Jan. 1
1808: The federal law prohibiting the importation of enslaved people to the United States took effect.
1818: Mary Shelley’s novel “Frankenstein; or, The Modern Prometheus” was first published in London, when Shelley was 20 years old.
1863: President Abraham Lincoln issued the Emancipation Proclamation during the Civil War, declaring that all enslaved people in rebellious states “are, and henceforward shall be free.”
1892: The Ellis Island Immigration Station in New York formally opened, processing nearly 700 immigrants on its first day.
Jan. 2
1890: President Benjamin Harrison appointed Alice Sanger as the first female White House staffer amid a growing movement for women’s rights.
1942: The Philippine capital of Manila was captured by Japanese forces during World War II.
1959: The Soviet spacecraft Luna 1 launched, becoming the first spacecraft to escape Earth’s gravity.
Jan. 3
1777: Gen. George Washington’s army routed British troops at the Battle of Princeton in New Jersey, a key turning point in the Revolutionary War.
1920: Boston Red Sox owner Harry Frazee sold the contract of Babe Ruth to the New York Yankees, beginning a championship era for the Yankees and decades of heartache for Red Sox fans. (The Red Sox ultimately broke the “curse” in 2004, winning their first World Series in 86 years.)
1959: Alaska was officially admitted as the 49th U.S. state.
Jan. 4
1853: New Yorker Solomon Northup regained his freedom after being kidnapped in Washington, D.C. and forced into slavery in 1841; he later told his story in his memoir, “Twelve Years a Slave.”
1948: Burma, now known as Myanmar, marked its independence from Great Britain.
1965: President Lyndon B. Johnson delivered his State of the Union address outlining the goals of his “Great Society” initiative.
Jan. 5
1925: Democrat Nellie Tayloe Ross of Wyoming took office as the nation’s first female governor.
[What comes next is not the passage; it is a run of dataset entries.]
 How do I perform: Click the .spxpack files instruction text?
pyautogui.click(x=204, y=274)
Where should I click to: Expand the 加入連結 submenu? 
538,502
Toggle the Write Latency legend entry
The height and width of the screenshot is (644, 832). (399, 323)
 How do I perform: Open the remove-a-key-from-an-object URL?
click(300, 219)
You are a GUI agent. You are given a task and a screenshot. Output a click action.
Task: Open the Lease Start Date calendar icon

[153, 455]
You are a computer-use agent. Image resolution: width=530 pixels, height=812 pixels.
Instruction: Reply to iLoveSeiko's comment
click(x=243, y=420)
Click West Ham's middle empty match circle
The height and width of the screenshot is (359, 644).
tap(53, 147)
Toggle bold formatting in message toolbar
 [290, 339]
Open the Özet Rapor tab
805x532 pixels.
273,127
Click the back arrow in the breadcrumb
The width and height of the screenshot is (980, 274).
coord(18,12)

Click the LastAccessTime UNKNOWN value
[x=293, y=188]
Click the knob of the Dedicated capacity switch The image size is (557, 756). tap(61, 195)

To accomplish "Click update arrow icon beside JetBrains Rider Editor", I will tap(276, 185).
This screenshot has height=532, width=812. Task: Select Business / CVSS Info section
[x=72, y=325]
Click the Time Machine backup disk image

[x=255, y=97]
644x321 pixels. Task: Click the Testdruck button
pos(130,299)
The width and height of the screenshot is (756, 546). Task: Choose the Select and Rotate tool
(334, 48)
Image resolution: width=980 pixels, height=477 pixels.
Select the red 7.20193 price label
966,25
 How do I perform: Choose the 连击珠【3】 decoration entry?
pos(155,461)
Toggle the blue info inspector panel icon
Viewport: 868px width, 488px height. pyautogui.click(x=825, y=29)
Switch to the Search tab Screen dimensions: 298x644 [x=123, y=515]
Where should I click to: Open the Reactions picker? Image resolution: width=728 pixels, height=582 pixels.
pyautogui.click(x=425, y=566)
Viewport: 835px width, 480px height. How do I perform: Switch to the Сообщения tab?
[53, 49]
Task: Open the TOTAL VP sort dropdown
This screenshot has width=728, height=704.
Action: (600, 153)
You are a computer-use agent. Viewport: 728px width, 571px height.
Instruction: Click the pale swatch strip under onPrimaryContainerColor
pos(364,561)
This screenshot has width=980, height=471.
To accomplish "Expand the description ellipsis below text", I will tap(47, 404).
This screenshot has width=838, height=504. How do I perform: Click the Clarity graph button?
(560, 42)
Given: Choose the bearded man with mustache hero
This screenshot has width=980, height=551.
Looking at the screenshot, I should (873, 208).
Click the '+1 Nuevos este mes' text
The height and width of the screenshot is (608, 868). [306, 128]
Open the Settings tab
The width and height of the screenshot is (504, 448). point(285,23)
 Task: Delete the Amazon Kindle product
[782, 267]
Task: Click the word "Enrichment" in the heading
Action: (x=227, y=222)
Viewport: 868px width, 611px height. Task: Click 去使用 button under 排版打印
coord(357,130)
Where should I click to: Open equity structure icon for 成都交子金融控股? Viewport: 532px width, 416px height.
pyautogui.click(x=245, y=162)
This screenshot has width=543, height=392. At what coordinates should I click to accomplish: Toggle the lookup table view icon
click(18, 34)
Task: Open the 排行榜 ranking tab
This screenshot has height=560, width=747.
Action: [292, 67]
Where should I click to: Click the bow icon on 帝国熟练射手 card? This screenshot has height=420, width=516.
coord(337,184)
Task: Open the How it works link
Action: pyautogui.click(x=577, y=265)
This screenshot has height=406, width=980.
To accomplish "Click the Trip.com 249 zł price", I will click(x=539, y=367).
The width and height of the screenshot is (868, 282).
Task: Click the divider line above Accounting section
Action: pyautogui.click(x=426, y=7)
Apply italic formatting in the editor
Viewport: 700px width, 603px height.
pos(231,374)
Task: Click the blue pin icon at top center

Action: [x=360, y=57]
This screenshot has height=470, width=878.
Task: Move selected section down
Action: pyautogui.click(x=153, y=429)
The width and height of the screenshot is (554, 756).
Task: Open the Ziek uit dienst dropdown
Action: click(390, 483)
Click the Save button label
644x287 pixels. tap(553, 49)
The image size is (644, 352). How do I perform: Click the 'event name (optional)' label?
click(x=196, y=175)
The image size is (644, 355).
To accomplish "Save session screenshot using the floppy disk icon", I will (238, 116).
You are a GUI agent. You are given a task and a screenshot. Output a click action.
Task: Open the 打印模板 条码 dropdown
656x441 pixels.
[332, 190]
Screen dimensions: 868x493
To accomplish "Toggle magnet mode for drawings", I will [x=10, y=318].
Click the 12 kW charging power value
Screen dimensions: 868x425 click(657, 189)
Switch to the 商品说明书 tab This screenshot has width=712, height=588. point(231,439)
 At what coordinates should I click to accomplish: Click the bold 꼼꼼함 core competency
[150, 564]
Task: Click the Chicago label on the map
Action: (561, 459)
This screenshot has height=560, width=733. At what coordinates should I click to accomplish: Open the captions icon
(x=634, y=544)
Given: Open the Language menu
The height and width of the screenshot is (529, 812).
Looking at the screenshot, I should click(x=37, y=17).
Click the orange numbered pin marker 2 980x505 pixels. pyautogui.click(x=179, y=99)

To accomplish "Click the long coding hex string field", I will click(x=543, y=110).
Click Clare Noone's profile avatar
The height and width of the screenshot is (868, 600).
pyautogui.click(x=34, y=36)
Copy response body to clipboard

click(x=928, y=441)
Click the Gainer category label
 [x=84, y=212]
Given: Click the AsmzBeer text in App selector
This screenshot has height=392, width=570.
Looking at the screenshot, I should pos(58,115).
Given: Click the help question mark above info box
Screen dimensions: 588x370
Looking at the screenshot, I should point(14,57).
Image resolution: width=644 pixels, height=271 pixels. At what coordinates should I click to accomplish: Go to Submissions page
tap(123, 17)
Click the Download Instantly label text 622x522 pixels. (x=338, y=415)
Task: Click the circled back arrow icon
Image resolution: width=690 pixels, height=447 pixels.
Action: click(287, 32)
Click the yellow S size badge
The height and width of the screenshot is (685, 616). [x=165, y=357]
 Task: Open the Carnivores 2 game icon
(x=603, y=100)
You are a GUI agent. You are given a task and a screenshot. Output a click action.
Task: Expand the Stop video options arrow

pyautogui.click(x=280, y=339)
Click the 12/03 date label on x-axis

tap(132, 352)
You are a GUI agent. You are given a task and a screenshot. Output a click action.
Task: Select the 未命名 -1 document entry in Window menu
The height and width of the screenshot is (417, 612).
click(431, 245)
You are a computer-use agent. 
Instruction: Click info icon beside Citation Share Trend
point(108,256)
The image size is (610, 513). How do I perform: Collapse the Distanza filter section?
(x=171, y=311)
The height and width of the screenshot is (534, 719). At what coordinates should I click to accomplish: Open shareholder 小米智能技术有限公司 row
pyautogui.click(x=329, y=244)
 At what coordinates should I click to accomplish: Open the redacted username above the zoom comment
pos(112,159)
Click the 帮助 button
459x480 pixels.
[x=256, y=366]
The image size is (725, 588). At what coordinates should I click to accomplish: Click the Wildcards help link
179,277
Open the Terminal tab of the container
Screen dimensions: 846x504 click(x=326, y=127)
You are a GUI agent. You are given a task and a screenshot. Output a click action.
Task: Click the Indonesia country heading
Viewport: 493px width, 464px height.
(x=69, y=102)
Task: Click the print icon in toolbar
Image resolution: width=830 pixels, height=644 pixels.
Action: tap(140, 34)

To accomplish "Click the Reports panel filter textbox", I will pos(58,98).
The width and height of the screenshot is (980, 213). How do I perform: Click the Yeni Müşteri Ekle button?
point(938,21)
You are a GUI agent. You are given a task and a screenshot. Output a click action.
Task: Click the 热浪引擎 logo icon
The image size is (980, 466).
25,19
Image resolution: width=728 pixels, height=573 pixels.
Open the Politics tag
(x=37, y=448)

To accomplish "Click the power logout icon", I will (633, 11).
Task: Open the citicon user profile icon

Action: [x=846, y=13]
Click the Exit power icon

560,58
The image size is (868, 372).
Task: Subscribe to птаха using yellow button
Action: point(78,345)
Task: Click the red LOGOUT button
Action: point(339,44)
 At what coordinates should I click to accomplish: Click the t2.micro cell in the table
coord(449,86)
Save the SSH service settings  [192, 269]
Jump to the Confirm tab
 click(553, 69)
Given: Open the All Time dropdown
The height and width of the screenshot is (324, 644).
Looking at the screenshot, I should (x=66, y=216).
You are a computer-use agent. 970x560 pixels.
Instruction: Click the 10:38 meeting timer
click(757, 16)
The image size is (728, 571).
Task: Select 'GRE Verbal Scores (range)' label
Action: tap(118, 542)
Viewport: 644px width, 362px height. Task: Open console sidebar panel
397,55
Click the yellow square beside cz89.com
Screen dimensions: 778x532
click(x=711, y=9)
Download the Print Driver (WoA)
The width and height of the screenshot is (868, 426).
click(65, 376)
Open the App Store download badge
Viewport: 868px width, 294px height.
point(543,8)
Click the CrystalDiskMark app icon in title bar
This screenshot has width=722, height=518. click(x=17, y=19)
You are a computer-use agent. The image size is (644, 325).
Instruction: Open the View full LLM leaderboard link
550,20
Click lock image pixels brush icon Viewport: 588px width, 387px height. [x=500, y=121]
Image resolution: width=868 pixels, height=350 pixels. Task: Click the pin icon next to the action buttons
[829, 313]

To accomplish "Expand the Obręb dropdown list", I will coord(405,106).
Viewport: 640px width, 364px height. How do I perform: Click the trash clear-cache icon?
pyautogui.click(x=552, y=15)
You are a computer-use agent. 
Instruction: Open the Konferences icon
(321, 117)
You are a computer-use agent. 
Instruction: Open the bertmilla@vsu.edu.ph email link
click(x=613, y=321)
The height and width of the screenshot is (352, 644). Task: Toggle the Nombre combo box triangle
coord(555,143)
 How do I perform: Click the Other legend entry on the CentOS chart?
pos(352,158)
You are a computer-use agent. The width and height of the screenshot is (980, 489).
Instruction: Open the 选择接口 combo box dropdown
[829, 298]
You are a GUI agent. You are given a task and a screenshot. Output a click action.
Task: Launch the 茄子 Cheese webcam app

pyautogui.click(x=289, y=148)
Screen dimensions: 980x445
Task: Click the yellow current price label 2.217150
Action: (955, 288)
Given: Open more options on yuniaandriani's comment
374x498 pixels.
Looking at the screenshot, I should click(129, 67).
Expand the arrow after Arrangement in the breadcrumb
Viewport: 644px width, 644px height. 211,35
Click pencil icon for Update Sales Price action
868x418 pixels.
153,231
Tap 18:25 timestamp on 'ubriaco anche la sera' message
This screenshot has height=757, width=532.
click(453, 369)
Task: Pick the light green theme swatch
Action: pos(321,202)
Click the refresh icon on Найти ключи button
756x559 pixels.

1953: Samuel Beckett’s two-act tragicomedy “Waiting for Godot,” considered a classic of the Theater of the Absurd, premiered in Paris.
1957: President Dwight D. Eisenhower proposed assistance to countries to help them resist communist aggression in what became known as the Eisenhower Doctrine.
Jan. 6
1919: Former President Theodore Roosevelt died in Oyster Bay, New York, at age 60.
1941: President Franklin D. Roosevelt, in his State of the Union address, outlined the “Four Freedoms”: freedom of speech and expression, freedom to worship God in one’s own way, freedom from want and freedom from fear.
1994: Figure skater Nancy Kerrigan was attacked at Detroit’s Cobo Arena; four men, including the ex-husband of rival Tonya Harding, were imprisoned for their roles.
Jan. 7
1610: Astronomer Galileo Galilei observed three of Jupiter’s moons for the first time and a fourth days later.
1979: Vietnamese forces captured the Cambodian capital of Phnom Penh, overthrowing the communist Khmer Rouge government blamed for the deaths of about 1.7 million people.
1999: President Bill Clinton’s Senate impeachment trial began on charges of perjury and obstruction of justice; he was acquitted the following month.